(PROBLEM 1) In the comment on low-cost missiles, what price is given for Anduril's Barracuda?
(PROBLEM 2) Summarize the comment on low-cost missiles in two sentences.
(PROBLEM 3) Carry on the comment about low-cost missiles past its last sentence.
*** Opening of PROVIDED TEXT ***
Not hypersonic, but there are upstart defense companies building and selling these types of low-cost weapons. See, e.g., Anduril's $200,000 Barracuda: https://en.wikipedia.org/wiki/Barracuda-M
Big firms like Lockheed nominally have similar products in the pipeline. See, e.g., https://www.lockheedmartin.com/en-us/news/features/2025/cmmt... Though given how long they've been in development one wonders if they're slow walking these things until competition forces them to commit.
I don't really follow the defense industry, but I imagine building cheap missiles isn't that hard. Rather, the difficult and expensive aspect would likely be the systems integrations (targeting, tracking, C&C, etc), especially in a way that let's the military rapidly cycle in new weapons without having to upgrade everything else. OTOH, if and when that gets truly fleshed out, firms like Lockheed might start to lose their moat, so there's probably alot of incentive to drag their feet and limit integration flexibility, the same way social media companies abhor federated APIs and data mobility. And if integration is truly the difficult part, I'm not sure what to make of weapons like the YKJ-1000 or Barracuda. Without the integration are they really much better than $100 drones?
*** Close of PROVIDED TEXT ***
*** Opening of DATA EXTRACT ***
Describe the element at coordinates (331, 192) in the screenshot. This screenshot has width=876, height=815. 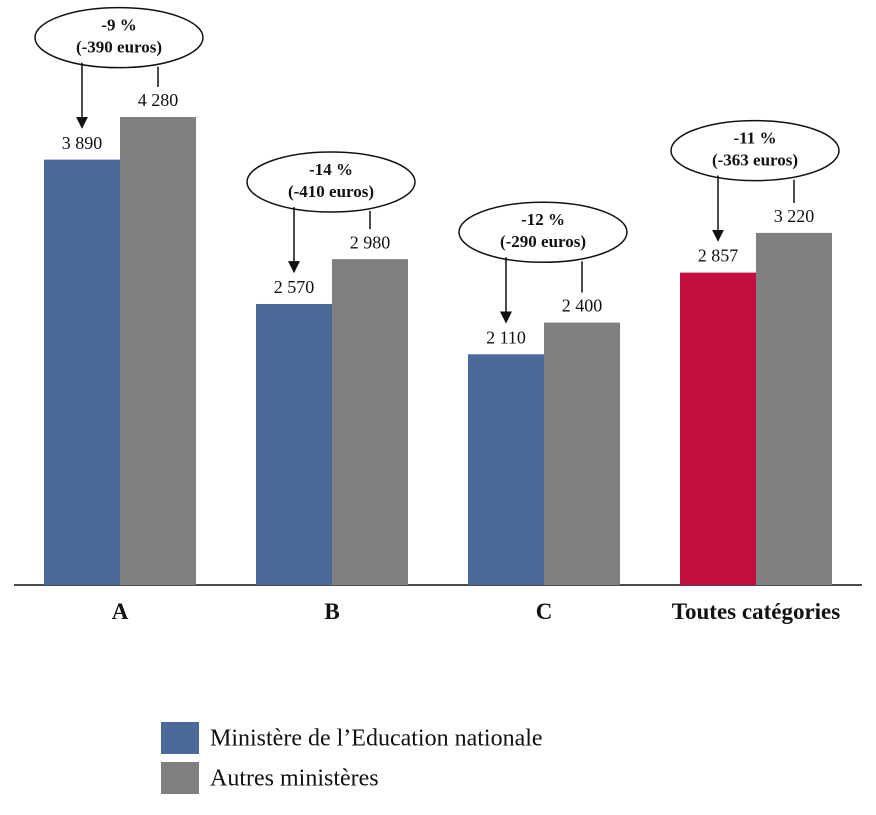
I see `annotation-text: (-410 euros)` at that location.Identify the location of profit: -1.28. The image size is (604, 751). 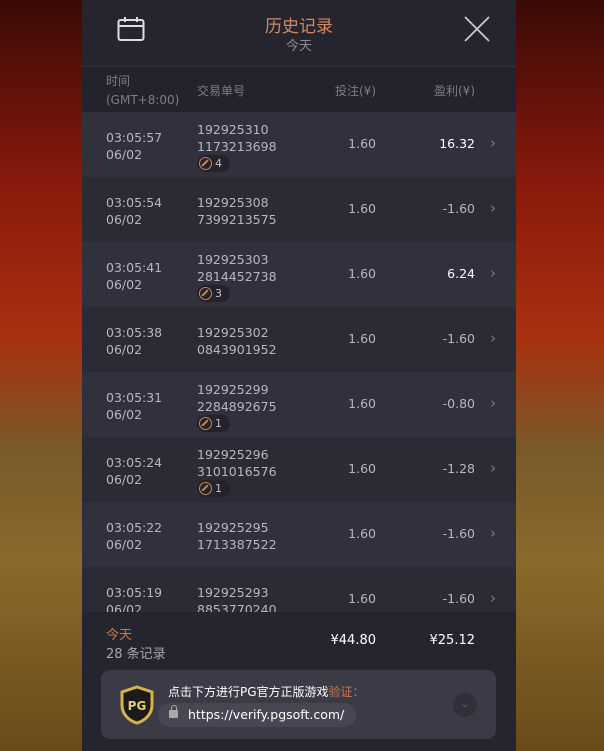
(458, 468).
*** Close of DATA EXTRACT ***
(RESULT 1) $200,000.

(RESULT 2) Upstart defense companies such as Anduril are building and selling low-cost weapons, while big firms like Lockheed have similar products in the pipeline that may be slow-walked until competition forces them to commit. The writer suspects that systems integration, not the missiles themselves, is the difficult and expensive part, that incumbents may drag their feet on integration flexibility to protect their moat, and wonders whether such weapons are much better than $100 drones without it.

(RESULT 3)
The point of low cost weapons is to give you options on high intensity warfare: namely your high cost weapons take out air defense capability, so you can stop using them and use cheaper more numerous systems to hit the now undefended targets.
The other benefit is just complicating air defense: put a lot of incoming in the air that can't be ignored, and makes it harder to find the higher spec systems mixed in - e.g. stealth systems when there's a lot of unstealthy platforms or munitions also attacking are going to be much harder to find.
That's precisely what Ukraine was/is doing and has developed. The West provided lots of military support, including the US of course, but way not enough as we can see now play out in even the US itself vs. Iran. They developed cheap drones that can shoot down cheaper Shaheds. Shaheds that are way too cheap to use regular interceptors for. But even cheaper drones tip the scales back.
Why would I want to waste Tomahawks 1:1 vs. S-400 interceptors, if I can kill it with a much cheaper drone swarm?
Not saying those precise conditions/weapons exist today. I have no idea. But if they did, why would I still waste my high cost weapons.
Agreed. Start with the low cost munitions in a zergling rush. Maybe it gets through, maybe it does not, but the defenders will still have to expend their interceptors. Only if the low cost stuff proves ineffective, follow-on with the better equipment.
Quantity has a quality all its own.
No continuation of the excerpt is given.